Sindacati, Confindustria e il Ministero per le Imprese Made in Italy, tutti contro il sindaco di Taranto Piero Bitetti e il consiglio comunale, che mercoledì sera hanno bocciato il piano di rilancio ministeriale dell’ex Ilva di Taranto. Per il sindacato Fim-Cisl la decisione condanna allo stabilimento alla perdita di oltre 7000 posti di lavoro tra dipendenti diretti e dell’indotto.
Sono 15.000, secondo le stime di Confindustria, Confapi e Aig, la maggioranza delle aziende dell’indotto ex Ilva, che, in una nota congiunta, ribadiscono l’urgenza di invertire la rotta rispetto all’ondata anti-industrialista e esprimono sostegno alla bozza di accordo di programma ministeriale che prevede la decarbonizzazione progressiva in 12 anni della acciaieria tarantina.
C’è da dire che il documento politico licenziato dal consiglio comunale di Taranto non prevede la chiusura tout court dello stabilimento, ma una decarbonizzazione più breve su 5 anni col mantenimento dei livelli occupazionali e misure per la diversificazione economica.

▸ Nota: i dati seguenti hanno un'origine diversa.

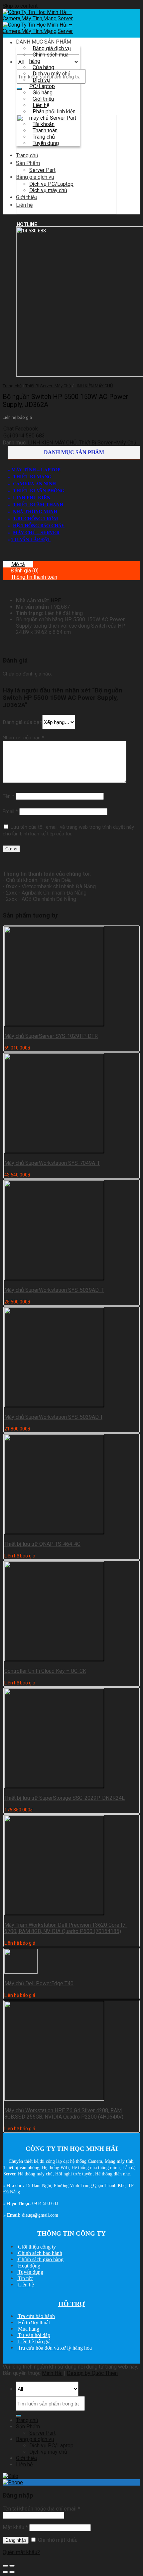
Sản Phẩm (28, 163)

Il ministro Adolfo Urso, da parte sua, ha, intanto, accelerato l’iter ministeriale dando una spallata al sindaco Bitetti con il via libera del nuovo bando per la vendita delle due società per azioni Ilva e Acciaierie d’Italia con importanti novità rispetto al bando precedente.
Si consente ora l’acquisto dell’intero complesso aziendale, non solo Taranto, ma anche Racconigi, Novi Ligure e Genova e la decarbonizzazione non è più un’opzione, ma un obbligo. Un’altra novità del bando è che anche a Genova potrà essere realizzato un forno elettrico, una decisione che gli ambientalisti e il capoluogo Ligure hanno definito oscena.